Genel Adaptasyon Sendromu: Hans Selye

Türk Dil Kurumu’nun tanımına göre “ruhsal gerilim” anlamına gelen stres, her insanda kendini farklı şekilde gösterebilen birtakım bedensel tepkilere neden olur. Stres olarak yorumlanan bir durum karşısında limbik sistem, ardından da hipotalamusun kontrolündeki otonom sinir sistemi ve hipofiz bezi uyarılır. Son olarak burada oluşan elektriksel ve kimyasal iletiler adrenal bezlere ulaşarak kortikosteroidleri(kortizol) ve katekolominleri (dopamin, adrenalin, noradrenalin) salgılatır. 

pastedGraphic.png

Hans Selye, stres üzerine oluşturduğu kuramı, Genel Adaptasyon Sendromu(G.A.S), hakkında ilk kez 1936 yılında yazdı. Genel Adaptasyon Sendromu(G.A.S) bir stresör ile karşılaşıldığında vücudun oluşturduğu tepkiyi tarif eder. Selye, bu tepkileri üç evreye ayırmıştır :

 1. Alarm Evresi: Stresör karşısında vücudun ilk tepkisini verdiği evredir. Savaş/kaç tetiklenmesi belirlenir ve vücut kendini yoğun aktiviteye hazırlar. Duygularımız şiddetlenir. Daha duyarlı ve atik hale geliriz, solunum sıklığı ve kalp atışları hızlanır, kaslarımız gerilir. Bu değişimler öz kontrolümüzün yeniden sağlanması adına başa çıkma kaynaklarımızı harekete geçirir. Eğer stres azaltılmazsa uyumun ikinci evresine geçilir.      

 

2.Direnç Evresi: Başa çıkma kaynaklarının daha yoğun kullanıldığı evredir.
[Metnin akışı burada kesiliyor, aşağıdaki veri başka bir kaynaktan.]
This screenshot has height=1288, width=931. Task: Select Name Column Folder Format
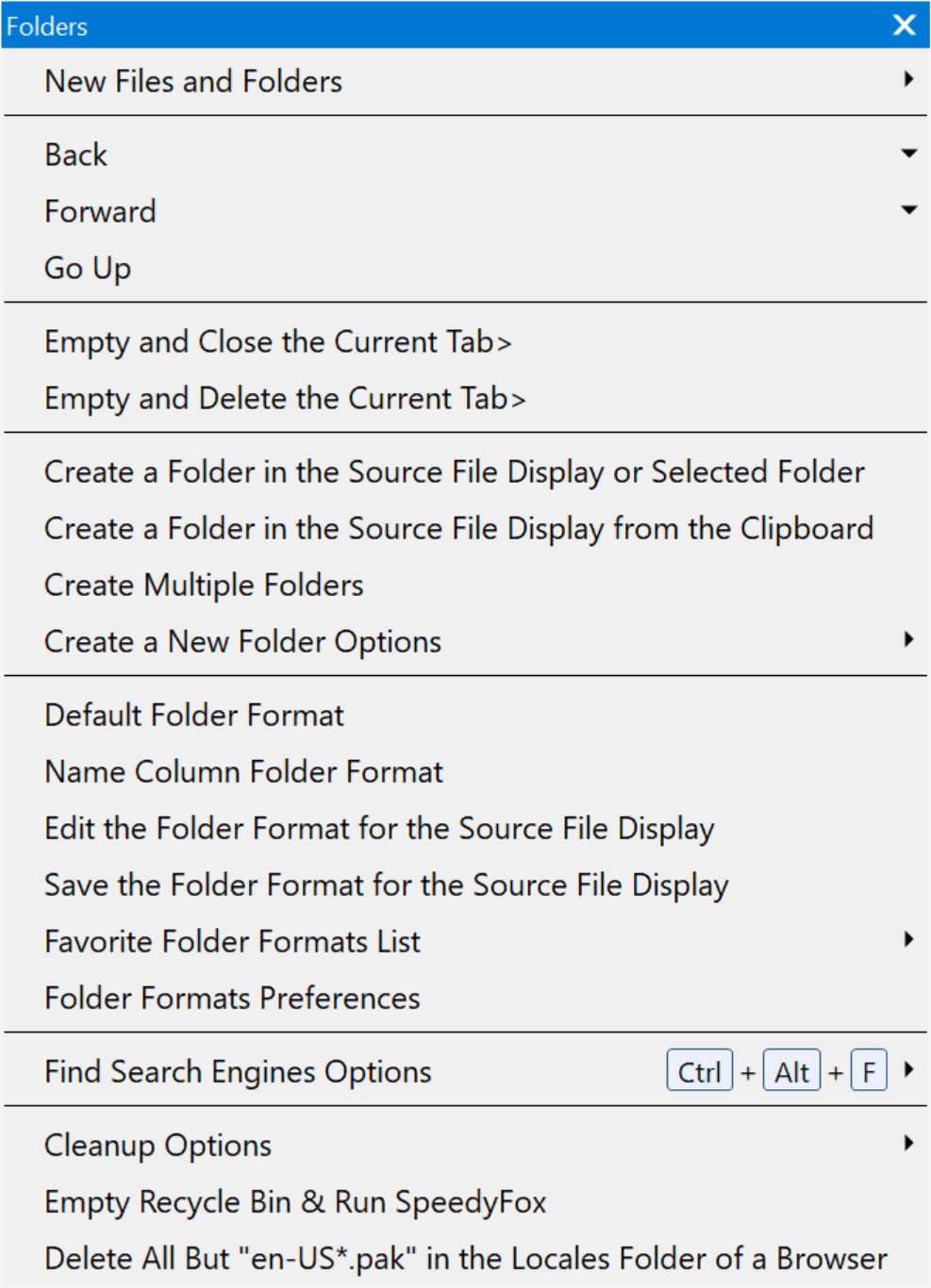click(x=465, y=771)
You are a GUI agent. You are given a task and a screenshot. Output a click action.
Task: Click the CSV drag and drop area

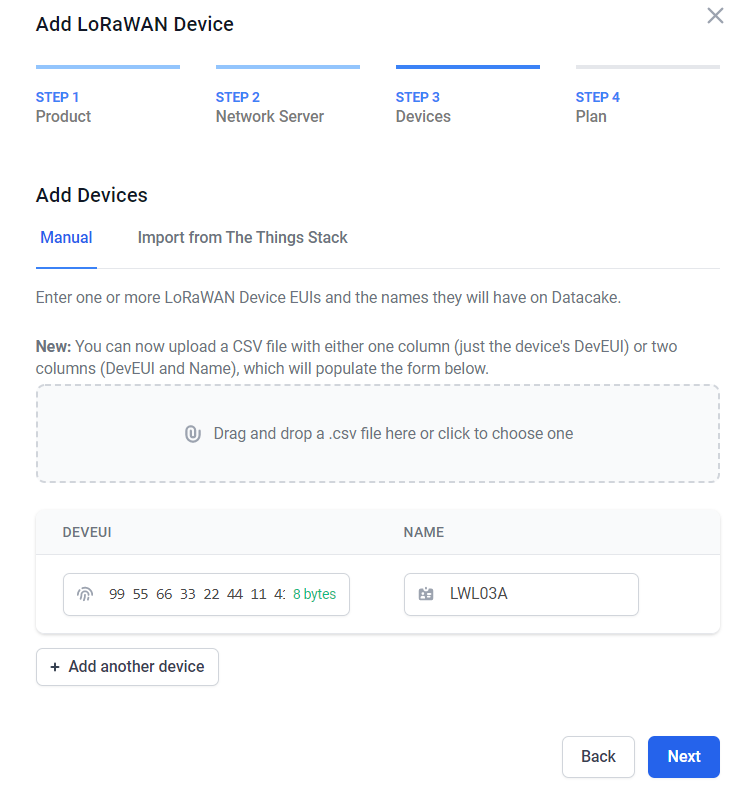378,434
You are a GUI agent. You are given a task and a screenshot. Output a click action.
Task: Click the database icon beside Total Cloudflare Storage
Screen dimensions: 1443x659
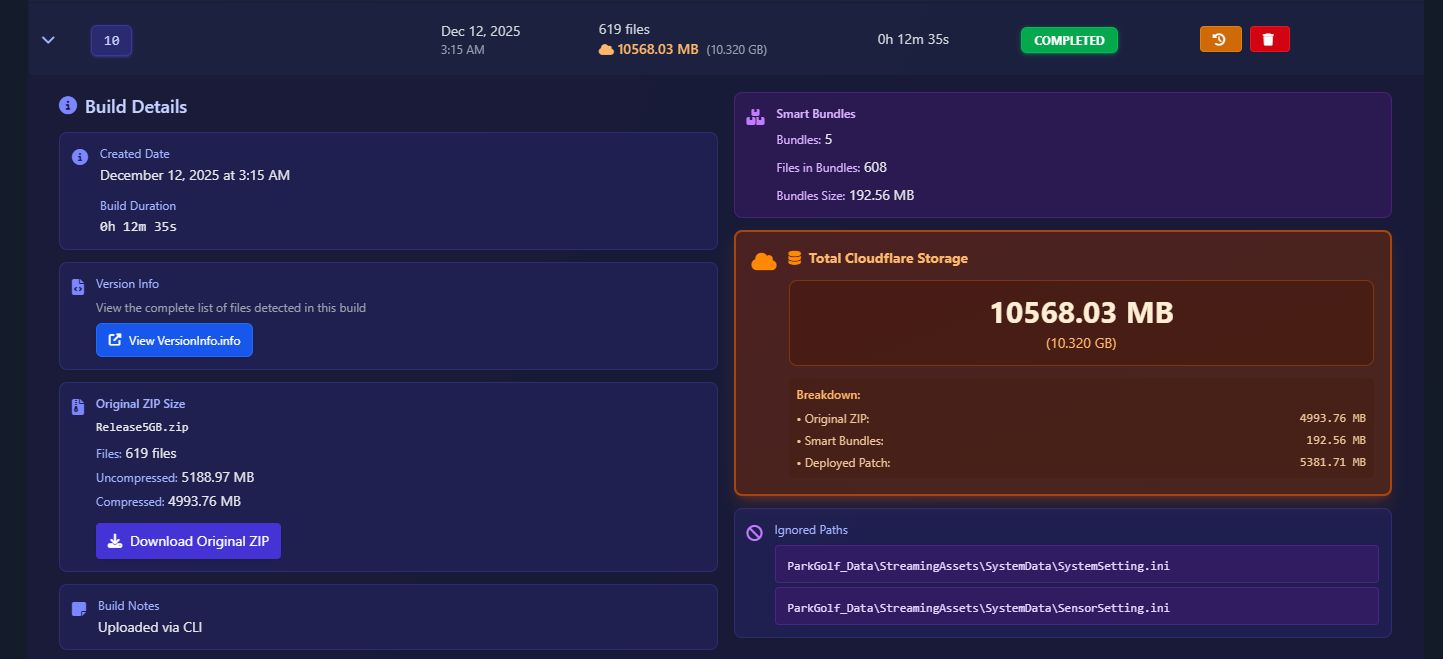tap(795, 258)
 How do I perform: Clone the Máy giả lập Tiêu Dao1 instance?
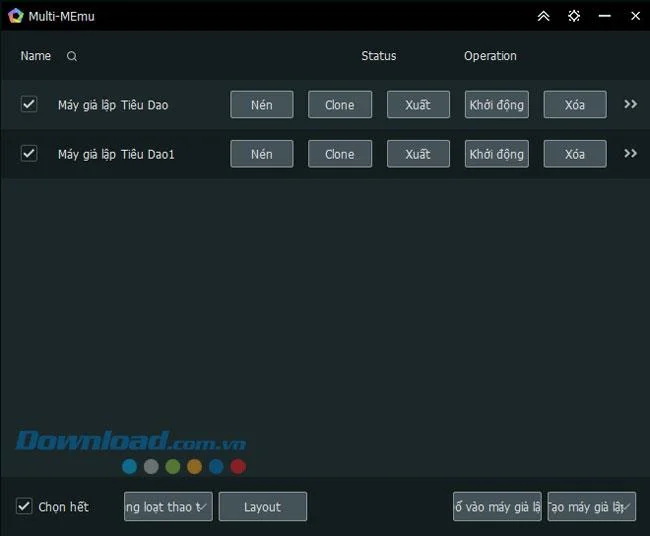(x=340, y=154)
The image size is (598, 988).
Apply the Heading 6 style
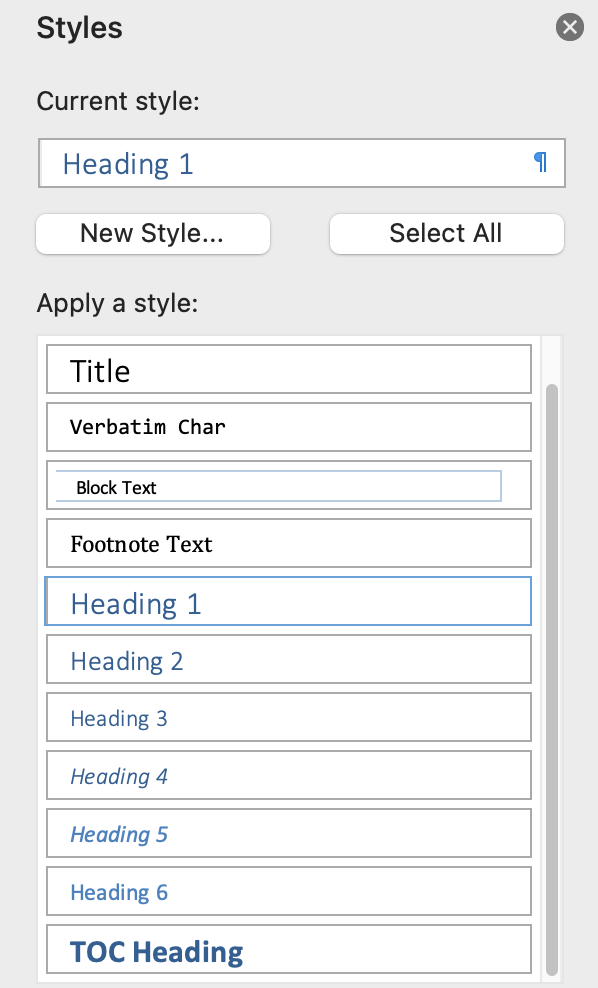pos(288,891)
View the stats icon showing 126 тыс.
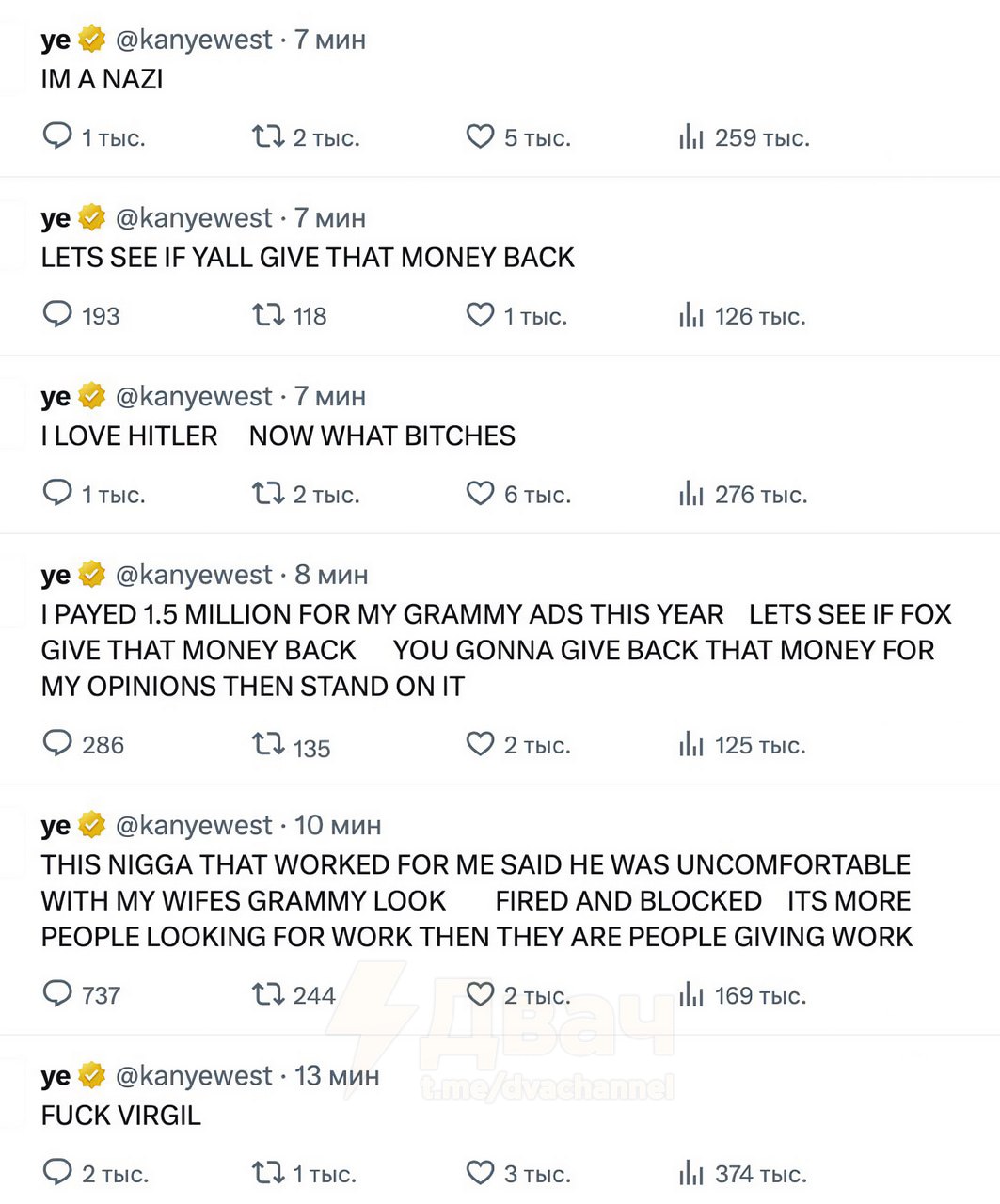Viewport: 1000px width, 1204px height. 691,316
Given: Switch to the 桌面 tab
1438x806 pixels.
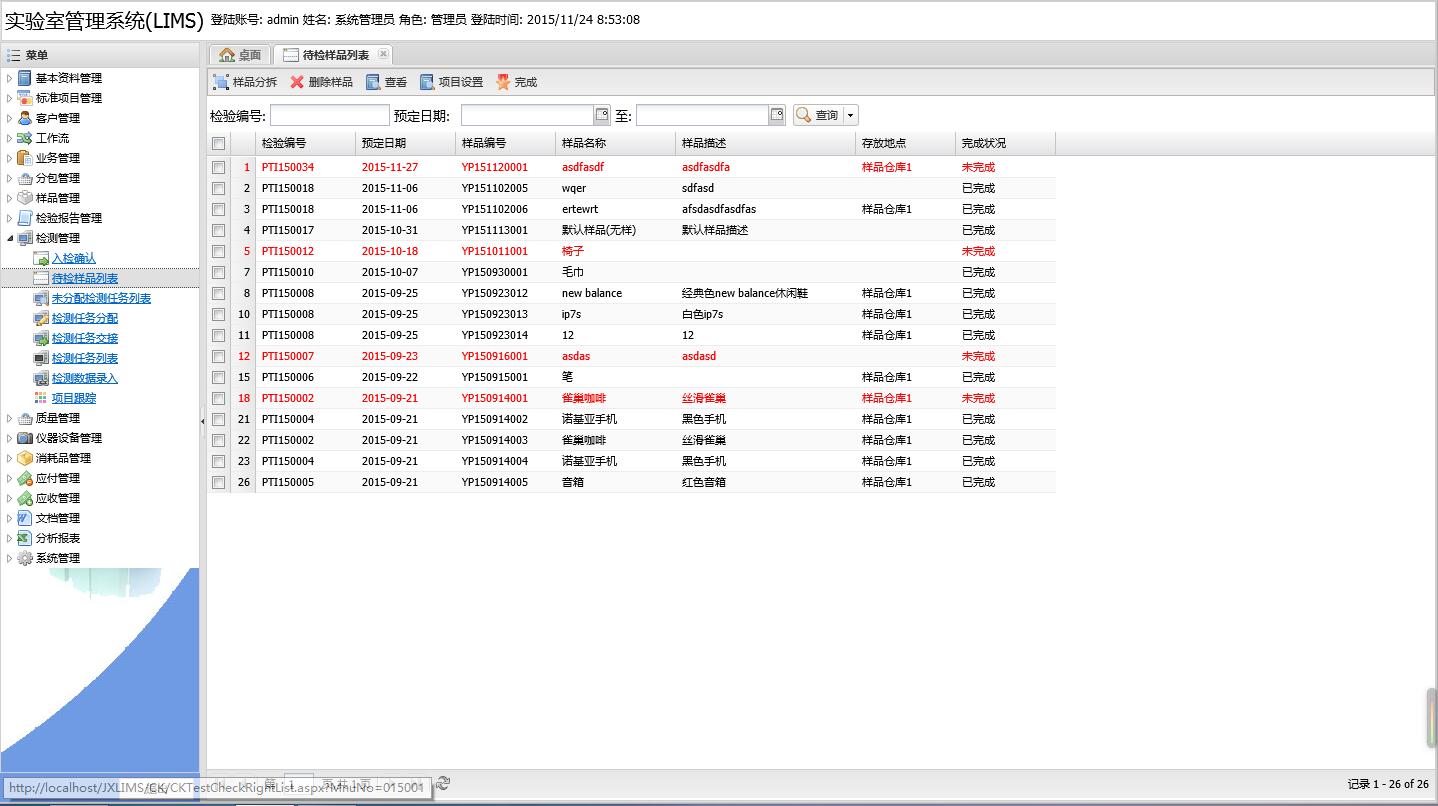Looking at the screenshot, I should (240, 55).
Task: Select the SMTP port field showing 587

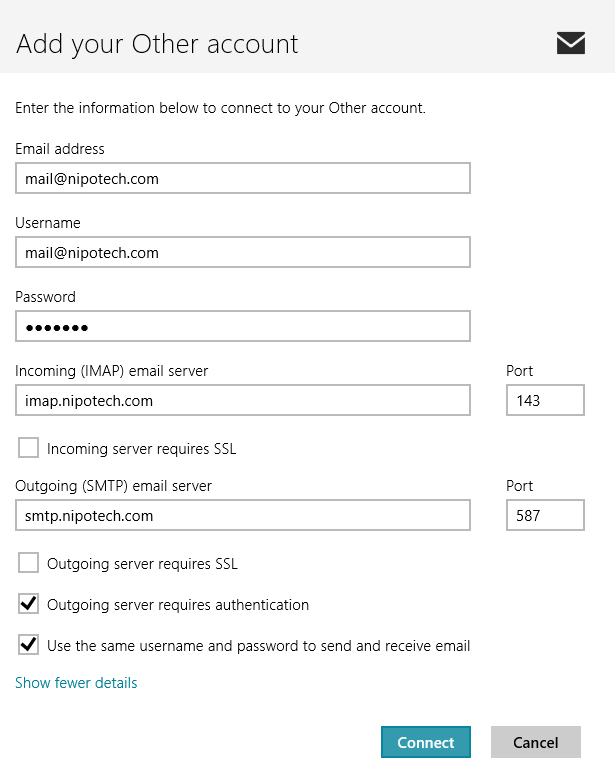Action: (545, 515)
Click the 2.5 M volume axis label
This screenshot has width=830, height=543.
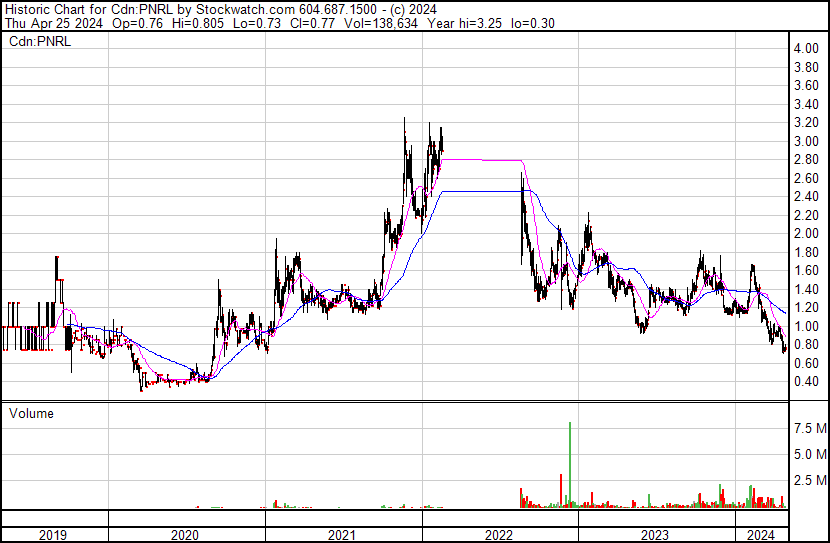pyautogui.click(x=808, y=481)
Canlı, stresörle başa çıkmaya çalışırken farklı fiziksel belirtiler ve zorlanma işaretleri ortaya çıkar. Canlının çabaları yetersiz kalır, stres dönemi aşırı veya uzun sürerse kişisel ve sosyal kaynakları git gide tükenir. Bu durum karşısında canlının psikolojik ve fiziksel tahribatı daha da su yüzüne çıkar.

 

3.Tükenme Evresi: Stresör ortadan kaldırılamamışsa ve yeterince yoğunsa vücut kaynakları azalır ve canlı varlık yorgunluk aşamasına girer. Bazı insanlar bu evrede duygusal ve davranışsal bozukluk semptomları gösterebilir. Diğer insanlar da zevk alamama, umutsuzluk, dikkati toplayamama, kaygılı olma, unutkanlık gibi durumlar gözlenebilir.

 

Belki de Hans Selye’nin kuramının en göze çarpan yeri uzun süren psikolojik stres döneminin kişide hastalığa neden olduğu gerçeğidir. Stres anında; solunum sistemi, dolaşım sistemi, sinir sistemleri ve diğer fizyolojik sistemler daha çok çalışır. Bu durum  uzun süre devam ettiğinde hastalığa yakalanmak şaşırtıcı değildir. Stresin hastalığa neden olduğu başka bir durum da bağışıklık sistemini olumsuz etkilemesidir. Enfeksiyonlarla savaşan bağışıklık sisteminin zayıflaması ve baskılanması sonucu vücudumuz  dışarıdan gelecek düşmanlara açık hale gelir.

 

Kaynakça:

1-Yurdakoş, E. (2005). Stresin Fizyolojisi. İstanbul: STE Sempozyum Dizisi.

2- Morris, C. (1996). Understanding Psychology. (H.B., Ayvaşık ,M.,Sayıl, Çev.) Ankara: Türk Psikologlar Derneği Yayınları.